Heresy: Asian Flu Helps U.S.

Warwick J. McKibbin
Warwick McKibbin
Warwick J. McKibbin Former expert - Economic Studies, Center on Regulation and Markets, Distinguished Professor of Economics & Public Policy - Crawford School of Public Policy, The Australian National University

April 3, 1998

How will Asia’s financial crisis affect the world economy? The conventional wisdom is that nations outside Asia will see their gross domestic products shrink as exports to hobbled Asian markets decline. Some project that the U.S. gross domestic product could be as much as 1% below what it would have been otherwise. But conventional wisdom only captures part of the story.

A new type of global economic modeling developed at the Brookings Institution by myself and Peter Wilcoxen suggests that U.S. GDP may actually rise slightly because of the Asian turmoil. What distinguishes these new economic models is their explicit use of international capital flows.

While unexpected growth of U.S. GDP sounds like good news at first glance, it has some alarming ramifications for the International Monetary Fund’s policies toward Asia—and for the political stability of that region’s troubled nations.

Asia’s real economic crisis is a disastrous financial and economic contraction. We project a significant collapse in private consumption and investment in several of these economies because, for several reasons, foreign capital has been pulled out of the region, starting in Thailand and accelerating regionally through 1997.
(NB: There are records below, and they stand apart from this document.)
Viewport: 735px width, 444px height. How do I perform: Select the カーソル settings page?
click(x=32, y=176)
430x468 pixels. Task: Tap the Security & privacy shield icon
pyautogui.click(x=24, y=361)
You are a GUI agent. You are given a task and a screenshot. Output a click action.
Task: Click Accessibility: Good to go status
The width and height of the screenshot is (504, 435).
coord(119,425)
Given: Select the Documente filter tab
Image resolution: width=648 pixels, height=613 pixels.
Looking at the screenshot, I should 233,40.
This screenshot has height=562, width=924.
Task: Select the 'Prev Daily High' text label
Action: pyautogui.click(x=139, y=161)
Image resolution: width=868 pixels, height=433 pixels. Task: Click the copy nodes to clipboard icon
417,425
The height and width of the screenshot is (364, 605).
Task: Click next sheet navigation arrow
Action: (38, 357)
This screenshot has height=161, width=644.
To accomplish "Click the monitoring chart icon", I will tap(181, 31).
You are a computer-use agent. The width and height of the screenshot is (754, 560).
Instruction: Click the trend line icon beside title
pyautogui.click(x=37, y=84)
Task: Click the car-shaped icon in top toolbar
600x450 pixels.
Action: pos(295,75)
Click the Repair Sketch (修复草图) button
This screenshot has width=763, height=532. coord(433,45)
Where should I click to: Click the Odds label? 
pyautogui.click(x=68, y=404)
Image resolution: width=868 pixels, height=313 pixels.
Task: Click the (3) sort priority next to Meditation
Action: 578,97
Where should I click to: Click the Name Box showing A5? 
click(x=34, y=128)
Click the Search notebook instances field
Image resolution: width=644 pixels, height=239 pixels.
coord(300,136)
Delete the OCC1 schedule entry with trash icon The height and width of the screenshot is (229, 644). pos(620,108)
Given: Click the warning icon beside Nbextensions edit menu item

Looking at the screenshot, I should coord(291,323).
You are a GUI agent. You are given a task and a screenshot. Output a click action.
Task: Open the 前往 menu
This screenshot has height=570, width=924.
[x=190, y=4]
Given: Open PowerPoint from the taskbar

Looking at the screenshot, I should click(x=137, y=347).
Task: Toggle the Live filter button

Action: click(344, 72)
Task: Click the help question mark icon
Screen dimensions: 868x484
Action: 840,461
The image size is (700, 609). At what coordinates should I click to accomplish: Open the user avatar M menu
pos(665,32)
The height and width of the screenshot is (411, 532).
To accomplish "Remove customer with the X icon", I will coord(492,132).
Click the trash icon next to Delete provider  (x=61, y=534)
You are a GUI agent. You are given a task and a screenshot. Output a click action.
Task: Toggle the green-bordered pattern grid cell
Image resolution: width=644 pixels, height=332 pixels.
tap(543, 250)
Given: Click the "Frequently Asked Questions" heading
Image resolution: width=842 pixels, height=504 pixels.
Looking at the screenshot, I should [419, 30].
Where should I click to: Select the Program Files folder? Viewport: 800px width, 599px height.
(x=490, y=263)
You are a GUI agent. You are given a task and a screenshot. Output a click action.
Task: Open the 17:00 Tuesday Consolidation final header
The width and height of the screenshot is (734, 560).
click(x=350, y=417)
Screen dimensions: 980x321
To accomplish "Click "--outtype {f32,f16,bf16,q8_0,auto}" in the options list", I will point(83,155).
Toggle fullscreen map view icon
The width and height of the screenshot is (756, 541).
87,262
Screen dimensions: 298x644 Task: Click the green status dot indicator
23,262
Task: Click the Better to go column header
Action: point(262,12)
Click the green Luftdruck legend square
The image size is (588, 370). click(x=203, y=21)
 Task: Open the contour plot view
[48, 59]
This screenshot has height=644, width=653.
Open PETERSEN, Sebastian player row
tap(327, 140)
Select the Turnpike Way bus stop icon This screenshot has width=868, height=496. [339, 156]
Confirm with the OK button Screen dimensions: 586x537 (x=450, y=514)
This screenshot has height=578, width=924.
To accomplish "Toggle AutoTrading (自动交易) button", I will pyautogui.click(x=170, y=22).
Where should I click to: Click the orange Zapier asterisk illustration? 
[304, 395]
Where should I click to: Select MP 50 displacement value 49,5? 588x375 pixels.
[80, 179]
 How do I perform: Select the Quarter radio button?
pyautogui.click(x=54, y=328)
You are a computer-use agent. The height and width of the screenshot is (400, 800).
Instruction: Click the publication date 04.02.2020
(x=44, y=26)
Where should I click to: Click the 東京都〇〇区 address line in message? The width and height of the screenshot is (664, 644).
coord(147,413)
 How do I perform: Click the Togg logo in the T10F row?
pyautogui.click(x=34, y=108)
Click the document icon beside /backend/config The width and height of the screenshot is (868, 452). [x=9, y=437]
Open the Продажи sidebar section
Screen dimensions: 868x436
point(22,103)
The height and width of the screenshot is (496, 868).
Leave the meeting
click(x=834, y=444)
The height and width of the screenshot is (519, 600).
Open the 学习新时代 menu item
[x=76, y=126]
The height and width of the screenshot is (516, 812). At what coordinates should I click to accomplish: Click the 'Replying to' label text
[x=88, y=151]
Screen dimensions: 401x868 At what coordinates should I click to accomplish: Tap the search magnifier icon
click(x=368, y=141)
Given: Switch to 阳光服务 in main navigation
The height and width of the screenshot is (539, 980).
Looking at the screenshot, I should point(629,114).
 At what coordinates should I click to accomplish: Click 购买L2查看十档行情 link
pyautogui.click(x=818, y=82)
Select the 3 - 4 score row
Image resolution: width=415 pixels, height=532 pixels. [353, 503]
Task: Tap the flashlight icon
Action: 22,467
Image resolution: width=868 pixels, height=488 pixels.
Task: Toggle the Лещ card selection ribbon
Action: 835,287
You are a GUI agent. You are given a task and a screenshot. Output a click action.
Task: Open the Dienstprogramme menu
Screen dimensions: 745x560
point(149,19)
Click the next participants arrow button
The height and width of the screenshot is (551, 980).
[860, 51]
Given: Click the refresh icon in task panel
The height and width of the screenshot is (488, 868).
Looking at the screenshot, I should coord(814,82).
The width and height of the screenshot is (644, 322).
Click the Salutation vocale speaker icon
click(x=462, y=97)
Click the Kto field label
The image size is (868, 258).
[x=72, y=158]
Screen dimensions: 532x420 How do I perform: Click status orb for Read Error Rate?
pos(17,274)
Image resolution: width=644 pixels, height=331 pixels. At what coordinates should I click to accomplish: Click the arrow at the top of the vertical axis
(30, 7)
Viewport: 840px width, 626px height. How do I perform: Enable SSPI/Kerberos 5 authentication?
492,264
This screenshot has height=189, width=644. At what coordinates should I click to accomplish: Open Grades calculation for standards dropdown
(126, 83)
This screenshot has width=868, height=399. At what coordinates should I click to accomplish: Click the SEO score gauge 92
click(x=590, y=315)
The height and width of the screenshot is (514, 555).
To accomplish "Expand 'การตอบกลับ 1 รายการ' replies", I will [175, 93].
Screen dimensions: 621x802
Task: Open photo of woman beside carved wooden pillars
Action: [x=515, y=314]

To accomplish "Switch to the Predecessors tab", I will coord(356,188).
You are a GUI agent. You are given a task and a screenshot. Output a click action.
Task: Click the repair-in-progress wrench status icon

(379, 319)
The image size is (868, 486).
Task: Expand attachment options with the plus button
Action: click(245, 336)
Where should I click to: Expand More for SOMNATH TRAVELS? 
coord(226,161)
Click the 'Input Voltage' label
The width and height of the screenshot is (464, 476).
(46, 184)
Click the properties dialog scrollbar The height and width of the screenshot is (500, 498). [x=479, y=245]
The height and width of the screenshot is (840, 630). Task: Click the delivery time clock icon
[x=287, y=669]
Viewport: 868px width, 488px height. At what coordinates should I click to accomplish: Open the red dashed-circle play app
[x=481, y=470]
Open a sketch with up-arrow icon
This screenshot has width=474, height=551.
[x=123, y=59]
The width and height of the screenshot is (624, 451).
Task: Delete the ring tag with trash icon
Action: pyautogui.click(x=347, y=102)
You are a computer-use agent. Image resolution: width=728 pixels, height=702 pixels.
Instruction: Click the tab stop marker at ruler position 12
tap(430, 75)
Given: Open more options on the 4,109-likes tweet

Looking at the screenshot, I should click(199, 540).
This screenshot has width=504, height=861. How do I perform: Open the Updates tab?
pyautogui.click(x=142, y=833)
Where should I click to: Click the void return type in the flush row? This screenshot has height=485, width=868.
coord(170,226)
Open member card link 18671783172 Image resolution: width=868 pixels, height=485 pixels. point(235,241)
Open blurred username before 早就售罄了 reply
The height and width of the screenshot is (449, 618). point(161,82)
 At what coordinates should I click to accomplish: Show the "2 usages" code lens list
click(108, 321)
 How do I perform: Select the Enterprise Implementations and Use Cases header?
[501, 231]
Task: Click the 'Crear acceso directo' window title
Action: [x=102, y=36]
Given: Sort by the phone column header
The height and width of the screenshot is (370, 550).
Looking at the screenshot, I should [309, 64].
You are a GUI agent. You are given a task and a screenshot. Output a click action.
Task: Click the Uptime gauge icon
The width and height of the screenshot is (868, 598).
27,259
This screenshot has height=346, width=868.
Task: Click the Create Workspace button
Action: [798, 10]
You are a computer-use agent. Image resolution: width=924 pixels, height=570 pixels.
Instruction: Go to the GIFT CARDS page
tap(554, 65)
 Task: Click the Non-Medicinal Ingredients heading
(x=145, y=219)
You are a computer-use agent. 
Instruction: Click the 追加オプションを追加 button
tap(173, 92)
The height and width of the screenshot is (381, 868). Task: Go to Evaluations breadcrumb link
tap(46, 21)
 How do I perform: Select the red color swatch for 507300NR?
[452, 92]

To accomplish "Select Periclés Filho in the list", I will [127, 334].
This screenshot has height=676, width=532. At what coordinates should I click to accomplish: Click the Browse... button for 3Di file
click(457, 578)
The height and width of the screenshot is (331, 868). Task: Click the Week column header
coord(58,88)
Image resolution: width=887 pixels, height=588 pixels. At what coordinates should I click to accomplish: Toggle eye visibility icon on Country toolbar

This financial capital did not evaporate but has relocated to the industrialized economies, particularly the United States. Our research suggests that this U.S. capital inflows have pushed down long-term real interest rates and stimulated private investment—while increasing demand for non-traded goods and services like real estate, construction and financial services.

That’s not to say U.S. exports won’t suffer a direct hit in terms of demand. They will. They’ll also become less competitive in other markets against relatively cheap exports coming from troubled Asian economies. To that extent, the traditional models tell part of the story.

But the stimulus to the non-traded part of the economy that comes from stronger investment and more consumption spending should outweigh this negative impact. Our research, soon to be published by Brookings, suggests that U.S. GDP in 1998 could be 0.1% higher than it would have been without the crisis. Our models indicate that U.S. consumption and investment is far more important for U.S. economic growth than net exports.

The flow of capital out of Asia into the United States and the resulting drop in interest rates are more important for the U.S. economy than the loss of competitiveness.

Even in a country like Australia that is more highly integrated with Asia than the United States, the overall losses are far less than most pessimists believe, and for the same reasons. Looking at the Asia crisis in this way, we must rethink a number of assumptions. First, the capital inflow that is stimulating the U.S. economy through lower real interest rates implies a significant increase in the U.S. current account deficit—by up to $80 billion through 1998, we estimate. With President Clinton and Congress in ecstasy over expected overall budget surpluses, this widening in the deficit over a number of years must be understood as a crucial part of a successful global adjustment.

While this is bad news for export- and import-competing industries, a rising current account deficit keeps U.S. interest rates down and the economy strong.

More important, this rise allows American industry to sustain the current boom with a bolstered supply side. And through strong exports to non-Asian consumers, Asian GDPs are buffered against a collapse in consumption and investment.

An additional safeguard for the Asian economies would be allowing standard fiscal stabilizers. These are automatic changes in fiscal policies that counteract changes in economic activity.

For example, when economic activity slows, a wider fiscal deficit helps maintain demand. The problem for economies such as Thailand, South Korea and Indonesia is that the IMF programs in place in these economies remove this stabilizing factor by contracting fiscal policy even as economic activity declines.

The only safety valve remaining is the strong export surge caused by the exchange rate depreciation.

Without overseas markets, the productive capacity of a number of these economies could collapse, and that would have serious ramifications for U.S. political interests in Asia for years to come.

Warwick J. McKibbin is a Senior Fellow at the Brookings Institution in Washington, D.C., and economics department chairman in the Research School of Pacific and Asian Studies at the Australian National University.